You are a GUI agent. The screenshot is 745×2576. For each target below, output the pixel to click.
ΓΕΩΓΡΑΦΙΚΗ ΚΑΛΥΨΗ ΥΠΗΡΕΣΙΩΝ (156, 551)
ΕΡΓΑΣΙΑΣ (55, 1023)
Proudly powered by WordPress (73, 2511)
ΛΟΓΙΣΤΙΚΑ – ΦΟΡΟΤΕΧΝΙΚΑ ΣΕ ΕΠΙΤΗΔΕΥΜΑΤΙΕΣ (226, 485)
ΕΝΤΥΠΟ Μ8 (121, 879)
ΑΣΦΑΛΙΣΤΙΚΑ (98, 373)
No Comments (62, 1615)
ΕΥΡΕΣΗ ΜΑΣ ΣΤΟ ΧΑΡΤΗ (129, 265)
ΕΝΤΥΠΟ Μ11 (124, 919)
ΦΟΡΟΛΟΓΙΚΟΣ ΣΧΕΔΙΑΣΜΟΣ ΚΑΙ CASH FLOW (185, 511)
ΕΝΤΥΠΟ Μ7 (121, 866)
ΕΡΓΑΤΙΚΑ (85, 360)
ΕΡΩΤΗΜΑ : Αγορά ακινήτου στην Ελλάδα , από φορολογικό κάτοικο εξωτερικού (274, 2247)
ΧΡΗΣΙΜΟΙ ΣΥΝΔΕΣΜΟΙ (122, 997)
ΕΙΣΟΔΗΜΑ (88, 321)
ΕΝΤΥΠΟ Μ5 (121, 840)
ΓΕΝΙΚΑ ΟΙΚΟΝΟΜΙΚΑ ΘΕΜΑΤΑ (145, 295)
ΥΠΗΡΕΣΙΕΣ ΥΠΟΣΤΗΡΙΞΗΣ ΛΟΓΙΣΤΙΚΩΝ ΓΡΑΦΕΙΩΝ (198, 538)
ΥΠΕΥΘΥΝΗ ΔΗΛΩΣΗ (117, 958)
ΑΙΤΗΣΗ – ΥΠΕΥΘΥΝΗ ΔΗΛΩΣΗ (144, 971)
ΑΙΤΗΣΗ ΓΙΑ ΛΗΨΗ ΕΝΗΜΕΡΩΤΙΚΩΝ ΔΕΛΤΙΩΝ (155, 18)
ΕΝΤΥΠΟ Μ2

| Description of the task |
Scan the material above. Copy each line where "ΕΝΤΥΠΟ" occurs.

| Problem solution |
ΕΝΤΥΠΟ Μ8 (121, 879)
ΕΝΤΥΠΟ Μ11 (124, 919)
ΕΝΤΥΠΟ Μ7 (121, 866)
ΕΝΤΥΠΟ Μ5 (121, 840)
ΕΝΤΥΠΟ Μ2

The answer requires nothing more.